Ia mengejar istrinya, tapi langkah Rima lebih cepat. Ia masuk ke sebuah kamar lain dan menguncinya.
"Mari kita bicara, Rima. Semua tidak akan selesai dengan cara seperti ini," ucap Alan dari balik pintu. Rima sama sekali tidak menjawab dan menikmati waktunya yang sendirian di dalam kamar.
***
.
.
Dua hari mereka ada di atap yang sama tanpa pertemuan. Hingga pagi ini Rima keluar dengan pakaian yang rapi.
"Mau kemana kamu?" tanya Alan masih dengan nada dinginnya.
"Ke kantor," jawab Rima sambil duduk dan mengambil roti bakar yang dibuatkan ART.
"Ada apa?
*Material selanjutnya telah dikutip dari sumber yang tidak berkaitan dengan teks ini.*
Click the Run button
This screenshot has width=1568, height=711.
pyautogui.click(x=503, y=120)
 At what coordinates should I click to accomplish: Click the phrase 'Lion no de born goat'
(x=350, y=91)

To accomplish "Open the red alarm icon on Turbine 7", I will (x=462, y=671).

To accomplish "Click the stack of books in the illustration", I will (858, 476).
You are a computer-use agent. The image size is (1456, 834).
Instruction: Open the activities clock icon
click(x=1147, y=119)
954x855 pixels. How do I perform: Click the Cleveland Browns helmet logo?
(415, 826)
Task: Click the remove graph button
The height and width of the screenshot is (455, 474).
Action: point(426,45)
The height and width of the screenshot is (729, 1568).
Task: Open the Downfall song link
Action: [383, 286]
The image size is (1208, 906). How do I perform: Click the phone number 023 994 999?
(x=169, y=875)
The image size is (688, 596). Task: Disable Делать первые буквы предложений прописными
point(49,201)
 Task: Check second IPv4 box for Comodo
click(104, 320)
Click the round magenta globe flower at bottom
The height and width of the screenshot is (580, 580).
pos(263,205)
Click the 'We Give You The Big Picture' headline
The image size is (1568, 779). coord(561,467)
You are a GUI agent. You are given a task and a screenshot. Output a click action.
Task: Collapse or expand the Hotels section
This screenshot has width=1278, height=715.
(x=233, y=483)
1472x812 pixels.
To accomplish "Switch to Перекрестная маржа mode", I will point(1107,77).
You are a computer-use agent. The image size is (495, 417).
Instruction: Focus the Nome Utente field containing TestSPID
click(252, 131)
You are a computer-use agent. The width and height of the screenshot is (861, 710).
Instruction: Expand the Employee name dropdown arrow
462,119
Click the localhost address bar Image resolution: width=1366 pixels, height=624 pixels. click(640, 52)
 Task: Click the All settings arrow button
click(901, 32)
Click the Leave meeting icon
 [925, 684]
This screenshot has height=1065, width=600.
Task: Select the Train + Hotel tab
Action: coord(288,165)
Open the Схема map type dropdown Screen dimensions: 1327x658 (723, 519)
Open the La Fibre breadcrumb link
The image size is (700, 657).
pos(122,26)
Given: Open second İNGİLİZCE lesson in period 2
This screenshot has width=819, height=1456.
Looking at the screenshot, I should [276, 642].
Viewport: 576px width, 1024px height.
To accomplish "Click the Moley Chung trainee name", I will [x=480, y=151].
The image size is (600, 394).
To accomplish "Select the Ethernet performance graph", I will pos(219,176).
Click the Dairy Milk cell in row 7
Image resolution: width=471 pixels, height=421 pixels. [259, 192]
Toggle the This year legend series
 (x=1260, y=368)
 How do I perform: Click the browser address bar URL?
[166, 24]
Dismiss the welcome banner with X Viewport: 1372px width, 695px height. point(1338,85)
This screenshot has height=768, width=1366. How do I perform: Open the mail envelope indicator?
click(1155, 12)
Tumben? Biasanya selalu ogah-ogahan."
"Mulai hari ini aku akan bekerja, mandiri dan independen."
Alan menatap istrinya heran dan tidak melanjutkan ucapannya. Sikap manja, ceria, dan sangat agresif seolah seketika hilang dari seorang Rima.
Mereka pun pergi dalam satu mobil yang sama, Rima masih diam dan membuang muka menatap ke arah jendela. Hingga keduanya tiba di kantor.
"Rima? Kamu kembali ke kantor?" ucap Gayatri menyambut dengan riang.
Rima mengangguk dan melihat ke sekitar, tidak ada yang berubah, Gayatri dan Alan berada dalam satu ruangan. Dulu ia menganggap biasa, tapi sekarang rasanya lain.
"Lihat aku, Rima. Aku kemarin beli anting, dua pasang denganmu, cantik tidak?" ucap Gayatri menunjuk anting yang dipakainya.
"Biasa saja! Tapi lumayan, sih," jawab Rima.
Gayatri mengerucutkan bibirnya. "Cantik begini, iya kan, Mas?" tanyanya pada Alan.
Alan diam tak merespon, kemudian duduk di kursinya. Sementara meja Rima berdampingan dengan Gayatri. Mereka pergi ke meja masing-masing, kemudian Gayatri memberikan berkas pada Alan. Terlihat Alan sedikit berbisik, membuat Gayatri tersenyum kecil.
Rima memperhatikan dari jauh, ketika Gayatri meninggalkan ruangan ia beranjak dan mendekat pada suaminya.
"Kamu bilang apa pada Gayatri sampai ia tersenyum, Mas?"
"Kenapa, Rima? Simpan cemburumu, ini di kantor."
"Jawab jujur, aku tahu kamu bukan seorang laki-laki pengecut."
Alan membawa dirinya bersandar pada kursi, lalu menatap Rima pasrah.
"Katakan, Mas!"
"Tidak penting, Rima. Sudahlah."
"Iya apa?"
"Aku mengatakan ...." Pria itu nampak ragu. Rima nyaris menyerah, yakin itu adalah penambah kesakitan, namun ia benar-benar ingin tahu.